Count I alleges breach of contract against Huntington, specifically asserting that Huntington breached its July 2014 agreement with Plaintiffs by (1) refusing to sell a portion of its claim in the bankruptcy case to another entity; (2) failing to vote in support of the Debtor’s Plan; and (3) voting, instead, in favor of the Trustee’s Plan.

Count II alleges breach of contract/lender liability against Huntington with respect to loan and security agreements between Plaintiffs and Huntington, pursuant to which the latter loaned money to Rock Airport. Plaintiffs assert that Huntington violated an implied covenant of good faith and fair dealing under Pennsylvania law by the following: (1) freezing the Plaintiffs’ personal bank account; (2) attending certain meetings in an alleged effort to assist another entity in acquiring property from Rock Airport; (3) supporting the Trustee’s Plan; and (4) causing another entity not to provide financing to Rock Airport in 2014.

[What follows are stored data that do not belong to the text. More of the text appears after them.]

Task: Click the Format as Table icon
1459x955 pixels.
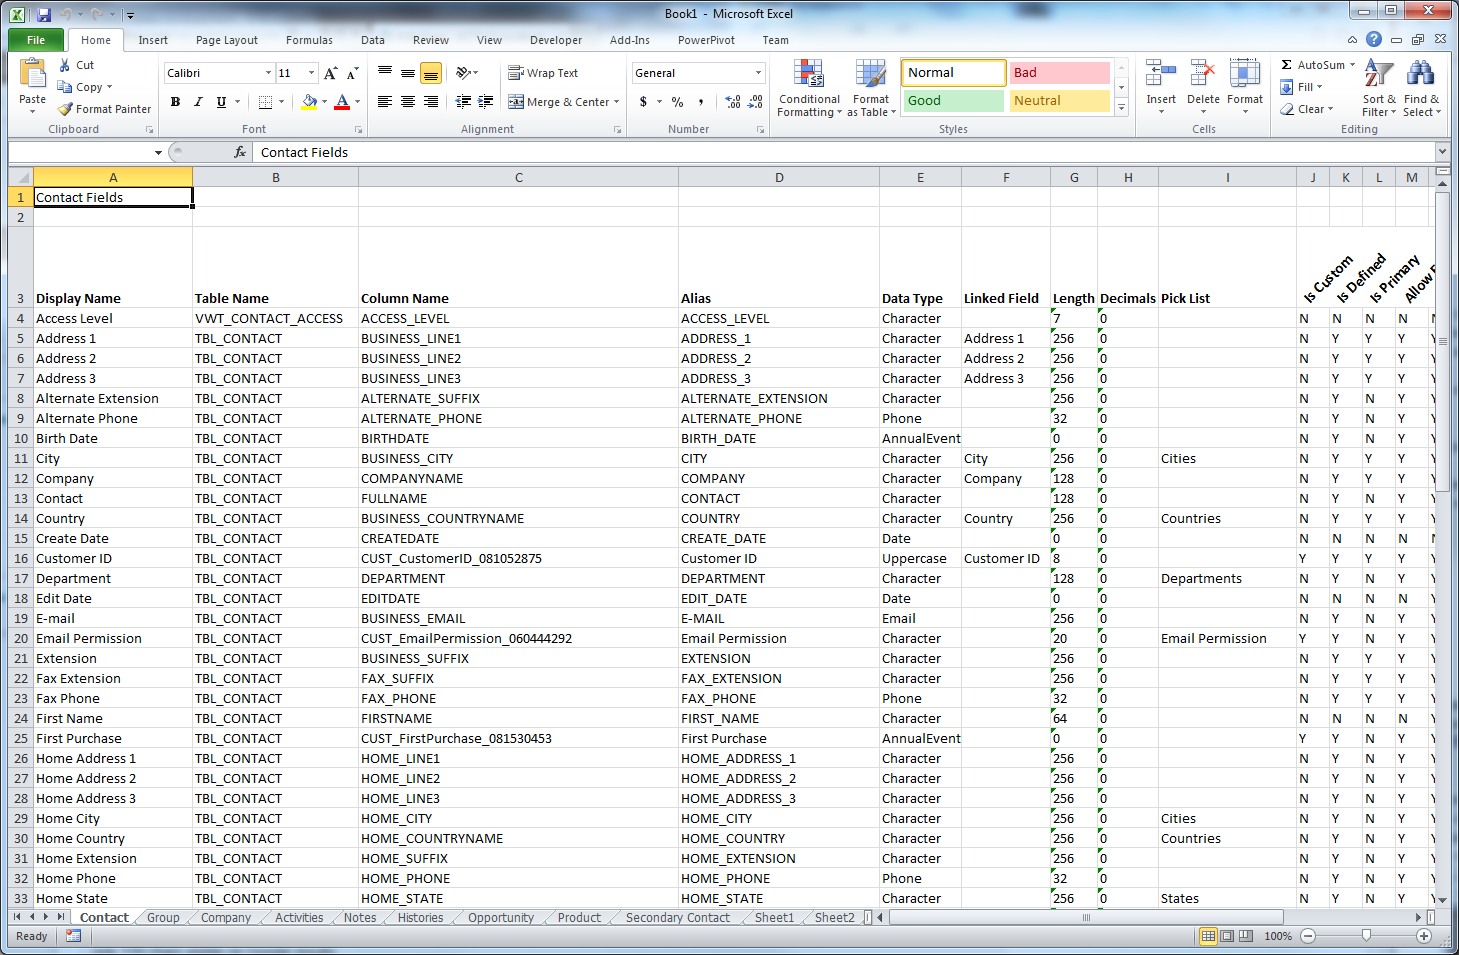Action: 870,75
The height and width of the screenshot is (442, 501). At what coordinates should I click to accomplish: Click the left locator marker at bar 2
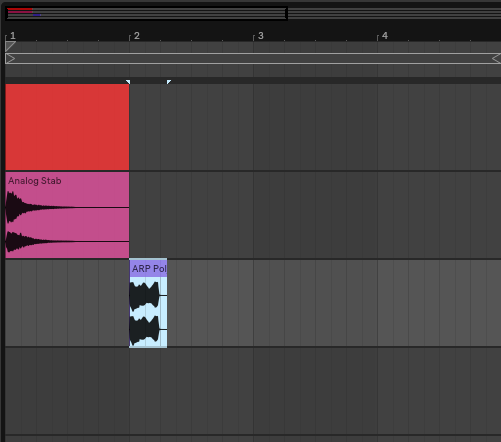tap(128, 82)
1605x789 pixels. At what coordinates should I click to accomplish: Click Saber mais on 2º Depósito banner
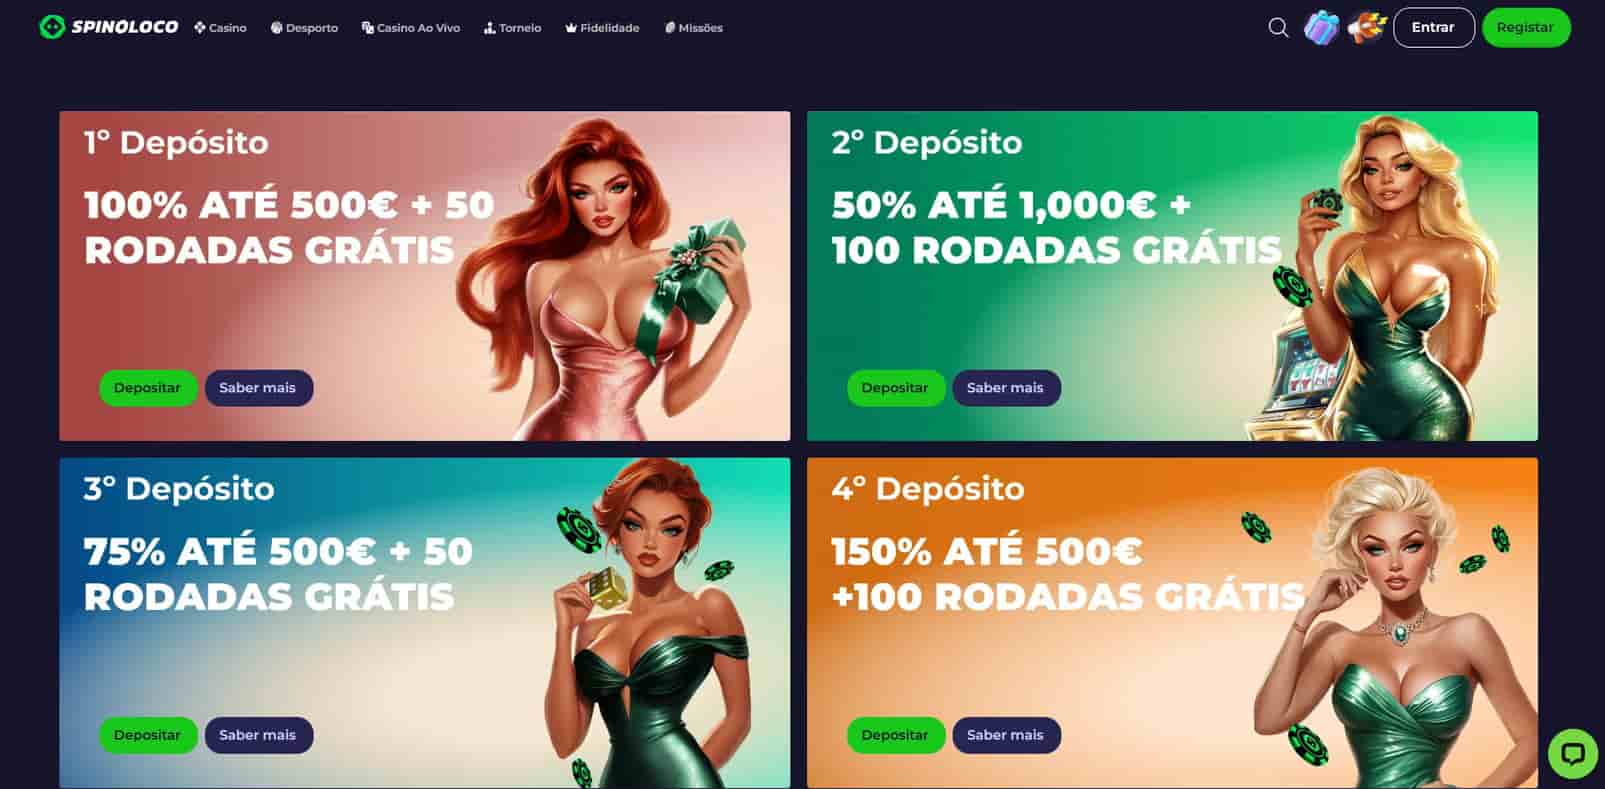pyautogui.click(x=1005, y=388)
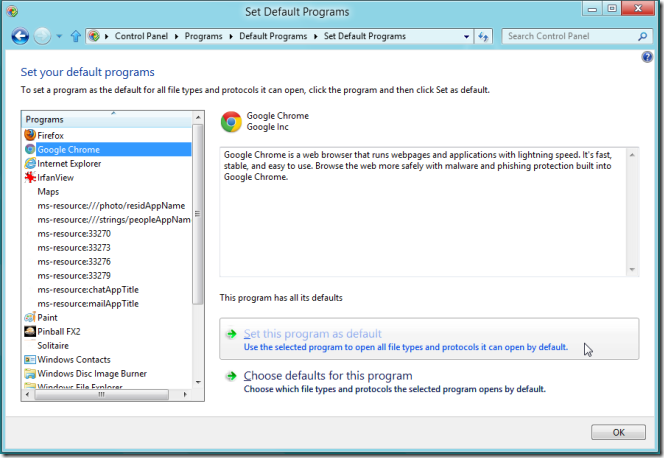Open help using the blue question mark
Screen dimensions: 664x458
(x=647, y=57)
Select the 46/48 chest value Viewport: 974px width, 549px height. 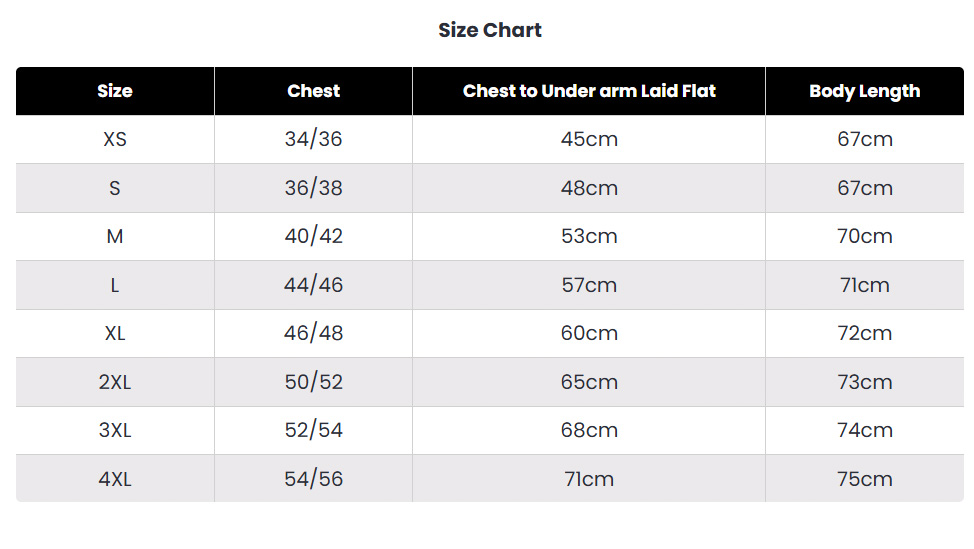click(313, 333)
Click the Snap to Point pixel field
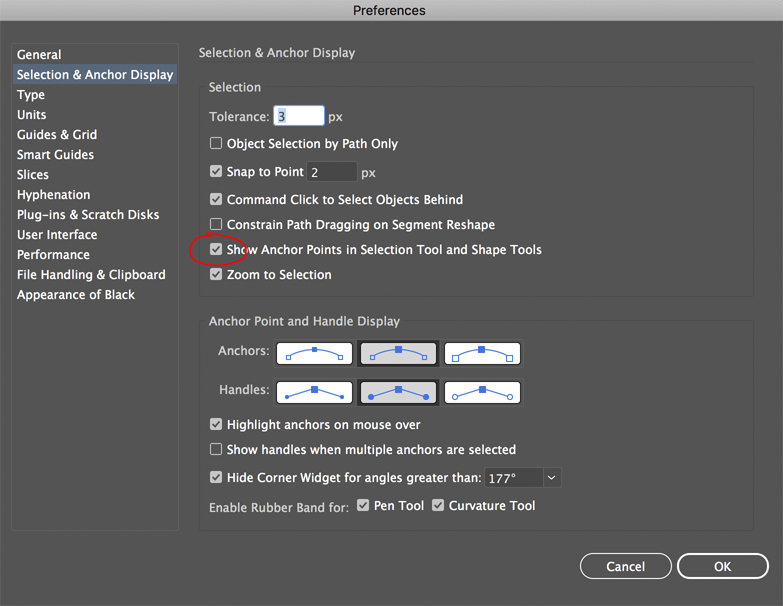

Count III alleges tortious interference with a contract against Huntington. Plaintiffs assert that Mr. Ferrone entered into an oral agreement with another entity pursuant to which the latter agreed to provide financing to Rock Airport. Plaintiffs contend that Huntington interfered with the agreement such that the financing was not provided.

Count IV alleges tortious interference with a contract against Clark Hill. Plaintiffs contend that, in July of 2014, Huntington entered into a settlement agreement with Plaintiffs, pursuant to which Huntington agreed to sell a portion of its claim and vote the remaining portion in favor of the Debtor’s Plan. Plaintiffs contend that Clark Hill caused Huntington to breach that agreement.

Defendants contend that, not only does this Court possess subject matter jurisdiction, this removed action is a core proceeding as it “arises in” the bankruptcy case. Specifically, Defendants contend that Plaintiffs’ claims are interwoven and inseparable from this Court’s orders, requiring interpretation and enforcement of said orders. Further, Defendants assert that Plaintiffs are, in effect, challenging the sale of Rock Airport’s assets in the bankruptcy case pursuant to the Trustee’s Plan. Notably, however, the parties to the State Court Action are non-debtors and the relief sought by Plaintiffs is an award of monetary damages without any apparent effect on the bankruptcy estate or Rock Airport.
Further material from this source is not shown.